# To do:
Please type out a part of the Nico Blok profile word for word, beginning at "Nico Blok (born" and stopping after "European silver medalist.".
***** Reading passage
Nico Blok

Personal information
- Born: 13 July 1981 (age 44) Gouda, Netherlands
- Height: 1.77 m (5 ft 10 in)
- Weight: 40 kg (88 lb)

Sport
- Country: Netherlands
- Sport: Para table tennis
- Disability: Muscular disease
- Disability class: C6

Medal record
Para table tennis
Representing Netherlands
Paralympic Games
| Bronze medal – third place | 2008 Beijing | Men's singles C6 |
World Championships
| Silver medal – second place | 2002 Taipei | Men's singles C6 |
| Silver medal – second place | 2002 Taipei | Men's teams C6-7 |
| Bronze medal – third place | 2006 Montreux | Men's teams C6 |
European Championships
| Silver medal – second place | 2001 Frankfurt | Men's teams C6 |
| Silver medal – second place | 2003 Zagreb | Men's teams C6 |

= Nico Blok =

Dutch para table tennis player

Nico Blok (born 13 July 1981) is a retired Dutch para table tennis player who competed in international level events. He is a Paralympic bronze medalist, three-time World medalist and a double European silver medalist.
**********
***** Given records
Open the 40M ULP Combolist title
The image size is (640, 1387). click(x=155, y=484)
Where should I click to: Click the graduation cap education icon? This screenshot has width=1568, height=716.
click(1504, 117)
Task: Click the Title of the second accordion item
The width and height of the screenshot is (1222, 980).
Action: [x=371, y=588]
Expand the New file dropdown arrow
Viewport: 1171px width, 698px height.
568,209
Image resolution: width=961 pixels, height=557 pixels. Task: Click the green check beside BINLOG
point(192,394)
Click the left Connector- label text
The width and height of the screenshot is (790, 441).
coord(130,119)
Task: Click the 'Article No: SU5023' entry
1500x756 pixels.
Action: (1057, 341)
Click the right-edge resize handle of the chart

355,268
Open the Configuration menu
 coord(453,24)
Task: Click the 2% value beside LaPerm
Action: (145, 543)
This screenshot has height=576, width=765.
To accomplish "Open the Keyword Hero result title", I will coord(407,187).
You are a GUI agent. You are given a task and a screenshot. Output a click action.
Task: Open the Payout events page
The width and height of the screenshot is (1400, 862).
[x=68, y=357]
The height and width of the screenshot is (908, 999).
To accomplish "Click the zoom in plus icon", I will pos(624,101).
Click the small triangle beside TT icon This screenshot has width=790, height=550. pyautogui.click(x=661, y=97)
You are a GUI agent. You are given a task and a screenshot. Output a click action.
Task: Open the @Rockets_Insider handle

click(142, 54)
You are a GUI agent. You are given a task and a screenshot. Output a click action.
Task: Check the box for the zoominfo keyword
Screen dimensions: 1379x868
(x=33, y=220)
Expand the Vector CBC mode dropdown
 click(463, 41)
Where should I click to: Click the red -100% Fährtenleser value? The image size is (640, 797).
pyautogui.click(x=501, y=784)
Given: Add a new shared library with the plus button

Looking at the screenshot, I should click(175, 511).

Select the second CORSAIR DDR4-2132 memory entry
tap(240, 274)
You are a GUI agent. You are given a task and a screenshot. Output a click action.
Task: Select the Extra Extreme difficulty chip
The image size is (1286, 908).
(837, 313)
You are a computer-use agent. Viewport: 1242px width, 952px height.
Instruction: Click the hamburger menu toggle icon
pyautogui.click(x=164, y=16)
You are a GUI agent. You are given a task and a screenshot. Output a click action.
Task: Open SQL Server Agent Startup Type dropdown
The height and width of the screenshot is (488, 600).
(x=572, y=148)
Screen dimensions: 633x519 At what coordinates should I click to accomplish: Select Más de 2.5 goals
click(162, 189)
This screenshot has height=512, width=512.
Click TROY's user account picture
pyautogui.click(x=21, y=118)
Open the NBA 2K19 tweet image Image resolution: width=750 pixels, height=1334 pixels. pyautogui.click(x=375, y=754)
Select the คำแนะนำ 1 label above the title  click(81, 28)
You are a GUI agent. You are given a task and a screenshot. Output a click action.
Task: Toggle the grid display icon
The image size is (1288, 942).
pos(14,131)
**********
# Task solution:
Nico Blok (born 13 July 1981) is a retired Dutch para table tennis player who competed in international level events. He is a Paralympic bronze medalist, three-time World medalist and a double European silver medalist.